Most small businesses that outgrow tools like Zoho's entry-level plan or Square don't need a full NetSuite or SAP implementation. They need something flexible and customisable that they can own and evolve quickly, without months of ERP implementation or expensive consultant fees.

That's where Keel fits. It's a code-first operations platform built for teams in exactly this position — you define your own data models, automate custom billing and inventory workflows, and own the infrastructure entirely. Most teams get tailored systems running in weeks, not months, without the consultant fees that come with a traditional ERP rollout.

Conclusion

The best billing and inventory management software for small businesses depends on operational complexity. Zoho Inventory suits growing product businesses, Wave and Square work well for service-led or simple retail needs, Odoo offers maximum flexibility for technical teams, and inFlow is strong for product-focused operations.

Assess entry-level plan limits against your current transaction and SKU volume before committing. Choose tools with credible upgrade paths so the switch doesn't disrupt operations.

These tools work well early on. But upgrade paths still mean handing control to someone else's roadmap. Businesses that hit that ceiling — needing custom workflows, owned data models, and systems that evolve without months of dev work — are the ones Keel is built for.

Frequently Asked Questions

What is the best inventory management software?

For small businesses on a budget, Zoho Inventory and inFlow offer strong entry-level options. Growing businesses may need premium tools like Cin7 or NetSuite for advanced multi-location and automation features.

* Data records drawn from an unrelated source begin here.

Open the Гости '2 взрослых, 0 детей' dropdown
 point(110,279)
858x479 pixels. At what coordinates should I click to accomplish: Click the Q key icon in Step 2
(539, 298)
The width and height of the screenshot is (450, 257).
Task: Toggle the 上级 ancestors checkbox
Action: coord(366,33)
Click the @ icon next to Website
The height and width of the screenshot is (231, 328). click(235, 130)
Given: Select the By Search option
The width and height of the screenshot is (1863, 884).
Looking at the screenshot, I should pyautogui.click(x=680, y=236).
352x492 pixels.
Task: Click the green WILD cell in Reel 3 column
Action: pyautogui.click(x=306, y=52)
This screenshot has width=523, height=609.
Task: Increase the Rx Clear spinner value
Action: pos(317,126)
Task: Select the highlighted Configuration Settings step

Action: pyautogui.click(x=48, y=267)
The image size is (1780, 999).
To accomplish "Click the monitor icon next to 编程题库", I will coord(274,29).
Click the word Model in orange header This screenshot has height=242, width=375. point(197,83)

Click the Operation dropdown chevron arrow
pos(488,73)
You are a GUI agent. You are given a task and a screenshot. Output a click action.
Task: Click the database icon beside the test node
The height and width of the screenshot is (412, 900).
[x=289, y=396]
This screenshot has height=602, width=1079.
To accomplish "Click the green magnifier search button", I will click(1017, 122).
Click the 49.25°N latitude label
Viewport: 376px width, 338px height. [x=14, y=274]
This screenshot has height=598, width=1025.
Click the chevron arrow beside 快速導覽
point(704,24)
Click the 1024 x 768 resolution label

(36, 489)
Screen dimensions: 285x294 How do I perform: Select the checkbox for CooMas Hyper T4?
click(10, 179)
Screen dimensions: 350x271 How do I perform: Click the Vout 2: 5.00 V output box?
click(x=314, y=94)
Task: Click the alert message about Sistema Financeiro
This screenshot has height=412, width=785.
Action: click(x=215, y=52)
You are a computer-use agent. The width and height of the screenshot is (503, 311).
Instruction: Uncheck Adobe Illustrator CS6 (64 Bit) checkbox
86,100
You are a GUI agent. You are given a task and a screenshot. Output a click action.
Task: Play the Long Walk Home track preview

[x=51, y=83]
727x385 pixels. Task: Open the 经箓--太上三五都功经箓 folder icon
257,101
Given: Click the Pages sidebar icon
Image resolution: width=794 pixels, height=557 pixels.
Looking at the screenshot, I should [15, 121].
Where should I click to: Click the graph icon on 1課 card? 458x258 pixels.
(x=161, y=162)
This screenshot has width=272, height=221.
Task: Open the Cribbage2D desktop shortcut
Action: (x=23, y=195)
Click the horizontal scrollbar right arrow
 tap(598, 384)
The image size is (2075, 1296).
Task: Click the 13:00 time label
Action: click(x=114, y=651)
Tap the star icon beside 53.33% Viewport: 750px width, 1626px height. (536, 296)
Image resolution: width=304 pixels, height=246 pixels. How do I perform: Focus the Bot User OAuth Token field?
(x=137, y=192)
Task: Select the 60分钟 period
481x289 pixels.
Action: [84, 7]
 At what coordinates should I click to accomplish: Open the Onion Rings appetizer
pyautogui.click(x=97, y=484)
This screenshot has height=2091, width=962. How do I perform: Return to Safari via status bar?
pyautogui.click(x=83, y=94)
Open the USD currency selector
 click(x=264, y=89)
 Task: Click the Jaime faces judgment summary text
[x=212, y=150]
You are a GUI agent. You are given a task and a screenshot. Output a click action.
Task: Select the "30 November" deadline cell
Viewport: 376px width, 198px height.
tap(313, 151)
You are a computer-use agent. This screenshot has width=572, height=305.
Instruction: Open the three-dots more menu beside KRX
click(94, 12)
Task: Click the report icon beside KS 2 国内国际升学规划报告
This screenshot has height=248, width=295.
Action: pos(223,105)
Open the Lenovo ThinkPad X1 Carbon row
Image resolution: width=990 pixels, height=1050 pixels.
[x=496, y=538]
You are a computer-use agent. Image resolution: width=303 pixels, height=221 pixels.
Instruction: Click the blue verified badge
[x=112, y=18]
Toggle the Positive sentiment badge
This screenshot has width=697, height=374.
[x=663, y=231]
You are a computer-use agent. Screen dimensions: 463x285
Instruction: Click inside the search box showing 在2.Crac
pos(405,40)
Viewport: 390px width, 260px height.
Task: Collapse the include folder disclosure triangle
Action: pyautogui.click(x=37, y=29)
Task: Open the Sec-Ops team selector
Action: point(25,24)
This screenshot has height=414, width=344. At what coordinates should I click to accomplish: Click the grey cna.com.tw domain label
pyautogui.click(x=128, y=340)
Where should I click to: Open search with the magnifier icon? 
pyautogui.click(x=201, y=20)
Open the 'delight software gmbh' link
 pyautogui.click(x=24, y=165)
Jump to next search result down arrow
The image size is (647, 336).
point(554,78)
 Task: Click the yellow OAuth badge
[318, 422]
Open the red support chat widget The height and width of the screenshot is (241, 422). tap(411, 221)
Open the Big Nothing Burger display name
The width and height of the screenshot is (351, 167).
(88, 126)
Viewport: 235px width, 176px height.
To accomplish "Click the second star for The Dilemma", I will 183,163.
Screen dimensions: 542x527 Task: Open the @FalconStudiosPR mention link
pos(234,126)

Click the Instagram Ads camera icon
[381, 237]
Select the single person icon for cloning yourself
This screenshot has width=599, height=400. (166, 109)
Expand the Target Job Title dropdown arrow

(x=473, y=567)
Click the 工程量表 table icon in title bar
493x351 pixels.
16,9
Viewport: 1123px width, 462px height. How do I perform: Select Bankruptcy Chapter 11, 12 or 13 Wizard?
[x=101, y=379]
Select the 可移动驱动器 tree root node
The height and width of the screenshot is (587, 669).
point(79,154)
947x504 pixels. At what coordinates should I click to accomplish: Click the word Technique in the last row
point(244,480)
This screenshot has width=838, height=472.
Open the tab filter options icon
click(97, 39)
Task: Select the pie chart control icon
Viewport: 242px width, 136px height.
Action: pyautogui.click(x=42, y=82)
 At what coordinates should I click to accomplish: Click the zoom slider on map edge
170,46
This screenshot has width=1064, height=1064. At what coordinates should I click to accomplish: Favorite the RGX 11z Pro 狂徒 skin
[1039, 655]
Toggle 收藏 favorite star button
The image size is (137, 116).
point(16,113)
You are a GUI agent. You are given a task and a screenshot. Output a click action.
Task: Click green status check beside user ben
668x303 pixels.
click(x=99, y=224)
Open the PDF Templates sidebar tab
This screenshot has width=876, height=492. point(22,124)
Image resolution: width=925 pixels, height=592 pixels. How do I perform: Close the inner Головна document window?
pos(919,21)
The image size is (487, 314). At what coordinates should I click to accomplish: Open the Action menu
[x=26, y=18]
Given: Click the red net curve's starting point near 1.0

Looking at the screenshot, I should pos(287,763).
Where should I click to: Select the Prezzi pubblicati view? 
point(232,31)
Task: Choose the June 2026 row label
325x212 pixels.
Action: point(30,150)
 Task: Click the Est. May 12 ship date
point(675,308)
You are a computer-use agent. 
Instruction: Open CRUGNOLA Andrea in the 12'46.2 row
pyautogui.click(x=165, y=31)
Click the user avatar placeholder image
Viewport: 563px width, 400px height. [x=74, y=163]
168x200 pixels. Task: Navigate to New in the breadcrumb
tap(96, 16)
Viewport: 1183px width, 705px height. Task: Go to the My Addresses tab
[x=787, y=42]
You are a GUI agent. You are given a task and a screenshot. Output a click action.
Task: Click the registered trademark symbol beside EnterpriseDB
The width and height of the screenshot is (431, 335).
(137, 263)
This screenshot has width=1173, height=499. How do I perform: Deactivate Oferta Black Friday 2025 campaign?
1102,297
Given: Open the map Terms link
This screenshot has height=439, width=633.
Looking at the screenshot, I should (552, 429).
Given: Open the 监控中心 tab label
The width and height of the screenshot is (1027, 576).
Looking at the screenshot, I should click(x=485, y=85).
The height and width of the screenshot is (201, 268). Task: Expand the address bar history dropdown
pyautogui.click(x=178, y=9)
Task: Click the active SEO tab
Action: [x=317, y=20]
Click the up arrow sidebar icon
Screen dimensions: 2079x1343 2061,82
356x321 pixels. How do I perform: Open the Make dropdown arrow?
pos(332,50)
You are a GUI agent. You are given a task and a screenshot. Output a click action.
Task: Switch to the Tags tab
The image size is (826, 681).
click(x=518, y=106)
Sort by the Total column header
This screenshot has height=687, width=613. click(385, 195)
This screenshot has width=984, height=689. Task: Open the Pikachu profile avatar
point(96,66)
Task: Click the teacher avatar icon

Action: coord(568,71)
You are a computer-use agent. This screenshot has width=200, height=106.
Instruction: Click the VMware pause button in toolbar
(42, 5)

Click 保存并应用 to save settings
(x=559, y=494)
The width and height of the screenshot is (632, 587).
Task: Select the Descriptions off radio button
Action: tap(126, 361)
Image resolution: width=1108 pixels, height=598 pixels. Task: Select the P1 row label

What is the best billing software for a small business?

Wave and Square Invoices are top options for small businesses, with Zoho Invoice also available at no cost. Key differences lie in transaction fee models: Wave charges per payment processed, whilst Square charges per transaction.

Is there software that handles both billing and inventory at no cost?

Yes. Tools like Zoho Inventory (with Zoho Invoice), Square, Odoo Community, and inFlow Inventory all offer combined billing and inventory features on entry-level or starter tiers, with varying limits on orders, users, and SKUs.

What are the main limitations of entry-level billing and inventory software?

Most entry-level plans impose restrictions across several areas:

  • Caps on monthly orders, users, warehouses, or SKUs
  • Limited automation and integration options
  • Reduced customer support compared to premium tiers

Can entry-level billing and inventory software support multiple users?

Most entry-level plans restrict access to one user. Zoho's entry-level plan, for example, is single-user. Multi-user access typically requires a premium upgrade, making it an important evaluation factor for teams.

When should a small business upgrade their billing and inventory software?

Consider upgrading when you consistently hit entry-level plan limits or need multi-user and multi-location support. It's also worth switching if manual workarounds are taking more time than a premium plan would cost.